To Know Our American History Is to Know Ourselves

What does the rise in hate groups and hate crimes say about our American history and American democracy when all lives should matter? 


Are we losing our humanity? If indeed “love is a many splendored thing,” as a 1950’s songwriter writes, why is it that this current moment in our American political and social history seems to be one of unadulterated hatefulness, fear, divisiveness and deliberate unkindness? For the noisy hate groups on the fringes of our nation, hate is the result of fearing difference, of fearing that the “good ole days” are a distant past, never to be repeated. But those who value diversity in true democracy will ensure that the hands of time and progress will not turn back.

It is precisely this unwillingness to accept progress that explains the rise of hate groups, particularly white nationalist groups that are actively recruiting for membership. While the days of terrorizing whole towns on the basis of racial victimization like Rosewood, Florida, are gone, church burnings, church shootings and other hate crimes are still perpetrated in the name of some alleged religious teachings and an illusory “white racial purity.” The current trend in recruiting for and promoting these desperate groups—as in recent cases in Denver, Colorado, and in Dahlonega, Georgia—reminds us that the fear of the ethnic, racial, gendered, sexual and differently abled Other is still very real.

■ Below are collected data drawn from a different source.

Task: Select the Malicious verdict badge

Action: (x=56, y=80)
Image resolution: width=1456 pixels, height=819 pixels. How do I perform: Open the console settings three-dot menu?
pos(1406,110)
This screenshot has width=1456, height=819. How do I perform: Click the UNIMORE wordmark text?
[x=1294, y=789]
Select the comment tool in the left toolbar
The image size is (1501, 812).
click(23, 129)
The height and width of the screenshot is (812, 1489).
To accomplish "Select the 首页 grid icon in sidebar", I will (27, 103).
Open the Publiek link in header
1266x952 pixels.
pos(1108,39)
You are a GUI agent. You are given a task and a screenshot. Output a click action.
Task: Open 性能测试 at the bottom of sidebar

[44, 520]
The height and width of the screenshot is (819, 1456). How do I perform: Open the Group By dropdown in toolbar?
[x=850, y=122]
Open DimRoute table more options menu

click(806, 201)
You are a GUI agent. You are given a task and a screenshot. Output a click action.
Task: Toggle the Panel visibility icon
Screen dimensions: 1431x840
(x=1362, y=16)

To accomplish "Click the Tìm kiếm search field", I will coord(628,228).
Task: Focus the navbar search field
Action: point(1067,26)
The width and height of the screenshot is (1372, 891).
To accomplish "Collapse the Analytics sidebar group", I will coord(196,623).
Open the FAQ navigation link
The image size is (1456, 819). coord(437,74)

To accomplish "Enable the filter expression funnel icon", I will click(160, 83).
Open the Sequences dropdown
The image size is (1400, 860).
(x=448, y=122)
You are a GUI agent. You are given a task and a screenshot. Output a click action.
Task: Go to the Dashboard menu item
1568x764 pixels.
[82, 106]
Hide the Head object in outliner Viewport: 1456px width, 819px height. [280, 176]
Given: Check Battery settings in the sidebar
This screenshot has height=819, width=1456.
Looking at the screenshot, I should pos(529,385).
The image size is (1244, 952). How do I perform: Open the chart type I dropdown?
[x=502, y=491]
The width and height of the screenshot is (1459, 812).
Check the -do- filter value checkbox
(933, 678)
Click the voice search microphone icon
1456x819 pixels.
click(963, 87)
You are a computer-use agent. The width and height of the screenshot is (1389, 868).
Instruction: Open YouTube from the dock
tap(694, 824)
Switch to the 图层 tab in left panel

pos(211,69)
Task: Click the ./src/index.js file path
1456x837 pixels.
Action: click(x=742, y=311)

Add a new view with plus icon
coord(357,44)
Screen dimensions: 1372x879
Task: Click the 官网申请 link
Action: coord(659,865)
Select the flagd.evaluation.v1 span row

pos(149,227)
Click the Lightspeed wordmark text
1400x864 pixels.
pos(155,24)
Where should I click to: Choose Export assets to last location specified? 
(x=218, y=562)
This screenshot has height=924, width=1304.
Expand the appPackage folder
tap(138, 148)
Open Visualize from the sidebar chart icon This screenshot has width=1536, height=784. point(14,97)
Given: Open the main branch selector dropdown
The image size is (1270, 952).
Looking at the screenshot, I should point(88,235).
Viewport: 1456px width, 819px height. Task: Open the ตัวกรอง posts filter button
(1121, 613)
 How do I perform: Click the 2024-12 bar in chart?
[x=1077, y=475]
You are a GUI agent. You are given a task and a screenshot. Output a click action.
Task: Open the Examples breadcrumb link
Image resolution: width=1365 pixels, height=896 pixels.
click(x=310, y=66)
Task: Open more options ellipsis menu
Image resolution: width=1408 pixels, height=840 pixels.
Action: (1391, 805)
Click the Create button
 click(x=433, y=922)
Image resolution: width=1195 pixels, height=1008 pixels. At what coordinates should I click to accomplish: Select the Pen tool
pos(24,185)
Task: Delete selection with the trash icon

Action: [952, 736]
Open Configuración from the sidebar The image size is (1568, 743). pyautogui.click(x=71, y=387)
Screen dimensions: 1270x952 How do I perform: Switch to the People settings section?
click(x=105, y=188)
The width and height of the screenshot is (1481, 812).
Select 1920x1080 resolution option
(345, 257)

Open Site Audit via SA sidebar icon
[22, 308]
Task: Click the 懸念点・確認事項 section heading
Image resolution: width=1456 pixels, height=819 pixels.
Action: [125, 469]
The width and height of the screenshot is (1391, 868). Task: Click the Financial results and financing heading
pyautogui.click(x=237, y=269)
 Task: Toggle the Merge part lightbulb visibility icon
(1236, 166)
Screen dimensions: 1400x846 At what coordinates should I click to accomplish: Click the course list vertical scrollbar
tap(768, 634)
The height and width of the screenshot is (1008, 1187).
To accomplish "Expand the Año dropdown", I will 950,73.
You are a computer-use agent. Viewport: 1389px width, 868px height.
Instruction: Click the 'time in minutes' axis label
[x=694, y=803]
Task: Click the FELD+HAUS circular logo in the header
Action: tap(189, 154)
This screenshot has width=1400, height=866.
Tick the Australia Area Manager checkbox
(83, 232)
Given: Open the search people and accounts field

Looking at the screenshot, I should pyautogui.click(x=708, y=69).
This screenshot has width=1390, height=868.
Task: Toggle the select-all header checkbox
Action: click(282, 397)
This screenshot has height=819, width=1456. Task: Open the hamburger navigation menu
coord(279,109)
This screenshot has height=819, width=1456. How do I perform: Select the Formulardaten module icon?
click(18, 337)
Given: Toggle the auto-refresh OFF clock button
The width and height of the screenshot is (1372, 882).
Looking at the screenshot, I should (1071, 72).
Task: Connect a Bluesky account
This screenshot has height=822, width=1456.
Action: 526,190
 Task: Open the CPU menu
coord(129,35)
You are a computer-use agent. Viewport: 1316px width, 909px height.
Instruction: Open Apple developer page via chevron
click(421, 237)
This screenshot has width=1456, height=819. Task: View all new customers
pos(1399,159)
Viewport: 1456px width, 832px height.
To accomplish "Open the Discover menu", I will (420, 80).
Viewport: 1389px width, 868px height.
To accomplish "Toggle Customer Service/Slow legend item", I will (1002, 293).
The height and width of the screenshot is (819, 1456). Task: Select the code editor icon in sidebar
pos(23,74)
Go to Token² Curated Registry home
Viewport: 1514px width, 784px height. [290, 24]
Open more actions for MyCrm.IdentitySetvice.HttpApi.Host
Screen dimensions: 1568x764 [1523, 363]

But even as the numbers of hate groups and hate crimes increase, Americans must be mindful that such groups and heinous acts of violence have defined our nation’s very identity and landscape. What would the United States be without the genocide of American Indians? Yet indigenous sports mascots and names persist in supposed homage to American Indian culture or heritage, though it is just the opposite.

A study of American history reveals that our version of police started not as a way to fight crime, but as white males during Reconstruction who were charged with controlling freed slaves. During the same period, the Ku Klux Klan began to keep black people “in their place” through intimidation, hatemongering and race baiting. And cultural appropriation and misrepresentations were another form of keeping black people in their place.

This history—and the present that results from it—indicates that my own and my colleagues’ work in Arizona State University’s Project Humanities is needed now more than ever. We’re building and promoting comprehensive programming around seven principles: kindness, respect, integrity, forgiveness, compassion, empathy and self-reflection. In spring 2017, Project Humanities reveals the new theme song for its Humanity 101 Movement, “Humanity (Love Is in the Air),” written by the late rock guitarist Dick Wagner and produced by the legendary Motown icon Bobby Taylor of Bobby Taylor and the Vancouvers. The song is an R&B-rock hybrid, a musical testimony and a challenge to each of us to shed our individual vanity and to meet violence with creativity. After all, what is a social movement without a song to energize and to sustain community?

The work of educators, socially conscious people and other “woke” individuals will persist. We cannot and will not lose ourselves by bending to or otherwise legitimizing the inhumane actions of those who grab the headlines and the news crawls. We will remain focused and even more vigilant to ensure that our individual and shared humanity is greater than the fear others have of American progress defined by “liberty and justice for all.” We can use our knowledge of these growing hate groups and the historical contexts of their hate to strengthen our position of resistance and resolve. As James Baldwin put it, “The great force of [American] history comes in the fact that we carry it within us, are unconsciously controlled by it in many ways, and history is literally present in all that we do.”

Lester is a foundation professor of English and founding director of Project Humanities at Arizona State University.